* **Item coordinate data**:
++++++++++++++++++++

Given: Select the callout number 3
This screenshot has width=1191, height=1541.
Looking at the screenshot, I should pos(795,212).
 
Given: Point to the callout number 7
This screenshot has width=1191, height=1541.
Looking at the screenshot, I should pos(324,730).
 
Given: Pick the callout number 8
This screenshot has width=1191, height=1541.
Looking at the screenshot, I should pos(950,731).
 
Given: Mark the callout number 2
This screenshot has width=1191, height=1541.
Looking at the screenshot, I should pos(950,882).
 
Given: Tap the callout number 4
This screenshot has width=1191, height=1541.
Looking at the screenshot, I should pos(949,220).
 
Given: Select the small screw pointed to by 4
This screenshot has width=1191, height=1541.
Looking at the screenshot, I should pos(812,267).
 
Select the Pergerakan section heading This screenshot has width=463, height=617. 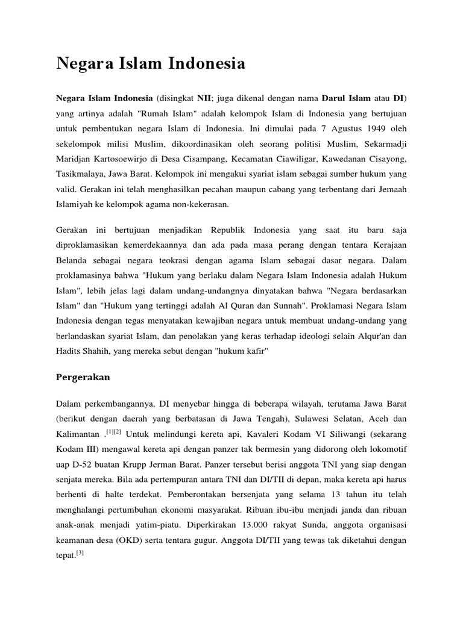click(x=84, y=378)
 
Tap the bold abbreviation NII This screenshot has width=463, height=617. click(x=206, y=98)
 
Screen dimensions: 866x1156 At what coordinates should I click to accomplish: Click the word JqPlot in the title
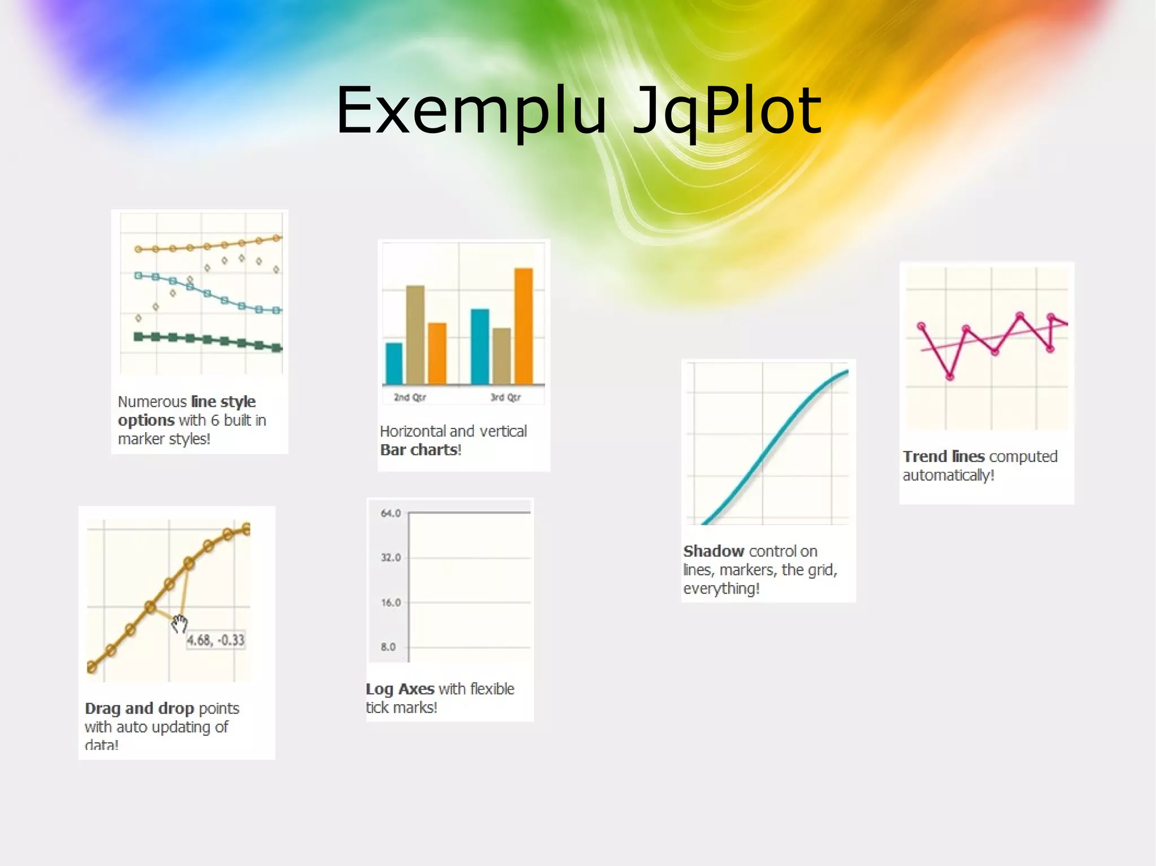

++++++++++++++++++++

* **Set exercise**:
Update everything from the beginning of the rows down to the line containing "Given: Select the small screw pointed to by 4" by replacing "callout" with "marker", keeping every other part the same.

* **Correct response**:
Given: Select the marker number 3
This screenshot has width=1191, height=1541.
Looking at the screenshot, I should pos(795,212).
 
Given: Point to the marker number 7
This screenshot has width=1191, height=1541.
Looking at the screenshot, I should pos(324,730).
 
Given: Pick the marker number 8
This screenshot has width=1191, height=1541.
Looking at the screenshot, I should pos(950,731).
 
Given: Mark the marker number 2
This screenshot has width=1191, height=1541.
Looking at the screenshot, I should pos(950,882).
 
Given: Tap the marker number 4
This screenshot has width=1191, height=1541.
Looking at the screenshot, I should pos(949,220).
 
Given: Select the small screw pointed to by 4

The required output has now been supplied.